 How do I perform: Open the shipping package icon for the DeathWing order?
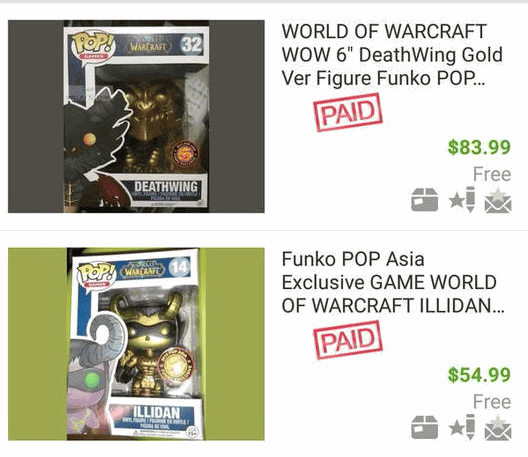(425, 200)
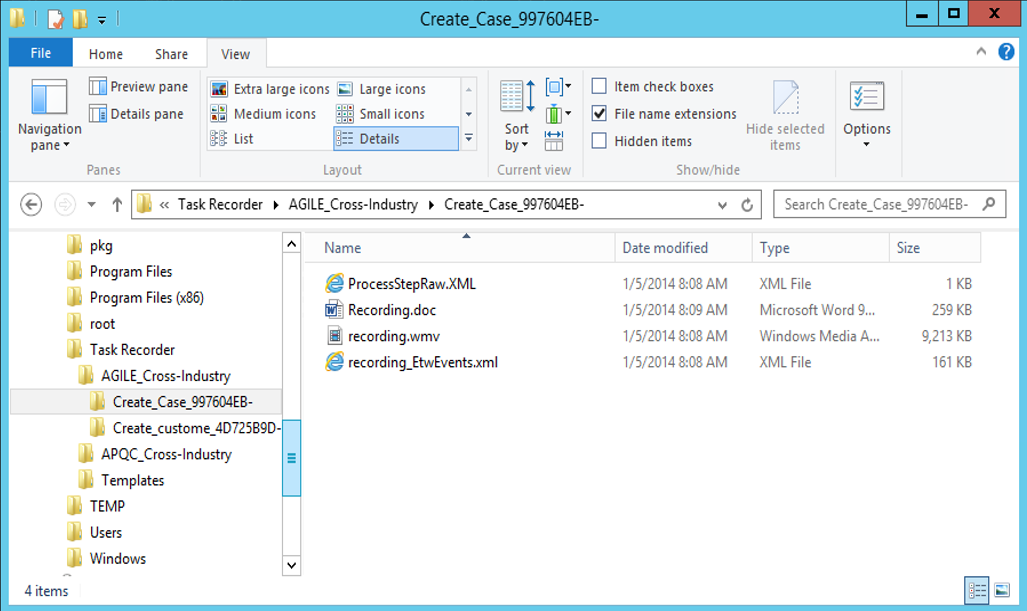Image resolution: width=1027 pixels, height=611 pixels.
Task: Select Extra large icons layout
Action: coord(270,89)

^^^^^^^^^^^^^^^^

Required action.
A faithful copy of every record is needed here. Leave the images out of it.

Solution to this problem.
 How do I perform: Open the shipping package icon for the DeathWing order?
(425, 200)
Image resolution: width=1027 pixels, height=611 pixels.
Task: Select Extra large icons layout
Action: coord(270,89)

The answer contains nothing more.